Improving Patient Experience is a Never-Ending Process

Murray Izenwasser
September 18, 2018

Improving patient experience is critical in today’s rapidly evolving healthcare environment. This post shares some highlights from the diverse panel of experts who discussed patient experience at the recent Healthcare IT Expo (HITExpo).

Exploration of the impact patient experiences can have on outcomes, which technologies really make a difference and how to integrate positive patient experiences into the design of innovative solutions are some of the topics covered.

Perspectives on Patient Experience at the Healthcare IT Expo

Colin Hung, CMO & Editor HealthScene, moderated a panel consisting of the following individuals:

Colin kicked off the Patient Experience Panel by asking panel members to introduce themselves. In addition to introducing himself and his company, Spencer Kubo MD, also shared a quick take on what physicians think about patient engagement:

“They love it but they hate it at the same time.

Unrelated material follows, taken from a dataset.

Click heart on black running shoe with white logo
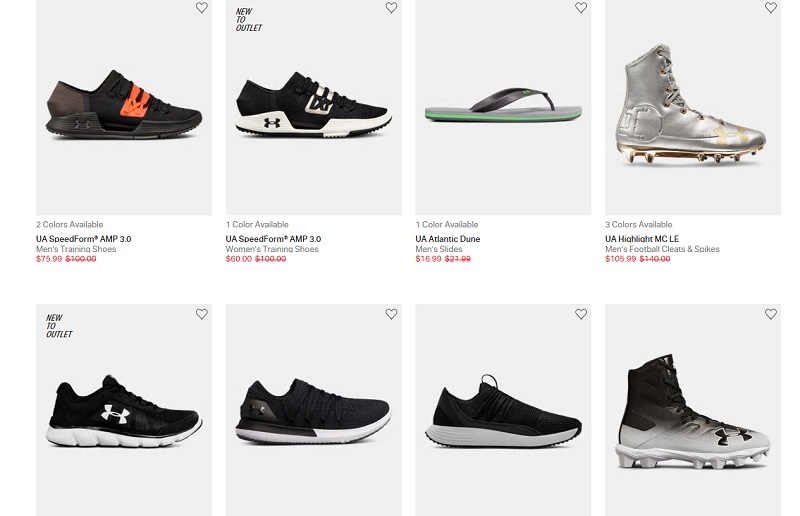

They like what they do in getting a diagnosis of cancer or another condition – it’s important and they know that sometimes patient engagement and their satisfaction is related to parking and things that are not under their jurisdiction.”

Generally Accepted Truisms About Patient Experience

After introductions, Colin offered some context to help frame the overall discussion by outlining four generally accepted truisms about patient experience that all panel members should agree on when providing their responses throughout the session.

  • Patient experience leads to better outcomes and people who are more engaged in their care achieve better outcomes.
  • Patient experience is a hot buzzword used by many vendors but lacks a common definition and lacks metrics that can actually describe it and measure it.
  • Clinicians, administrators, patients, caregivers and family members all have a role to play in determining the overall patient experience.
  • There’s not enough stakeholder involvement in the design of patient experiences.

How to Differentiate Between Real Patient Experience vs. Fool’s Gold?

After setting the context, Colin presented the following as the opening topic for the panel to address:

“There are a lot of claims being made about processes and technologies that improve the patient experience. Based on your experience, how can you tell what’s real and will have an impact on patient experience and what’s Fool’s Gold?”

Grace Cordovano on Patient Experience – Reality vs. Fool’s Gold

“One of the first things I look at is: What is this person’s experience with the healthcare system? Not everyone has had (personal experience as a patient, however) – people who are in healthcare, who take care of patients – caregivers – they know the health care systems. People in technology who do not take care of patients on a regular basis, who are not a caregiver, who have not had the ‘misfortune or luxury’ – however you want to frame it – of being a patient themselves do not know (about patient experience).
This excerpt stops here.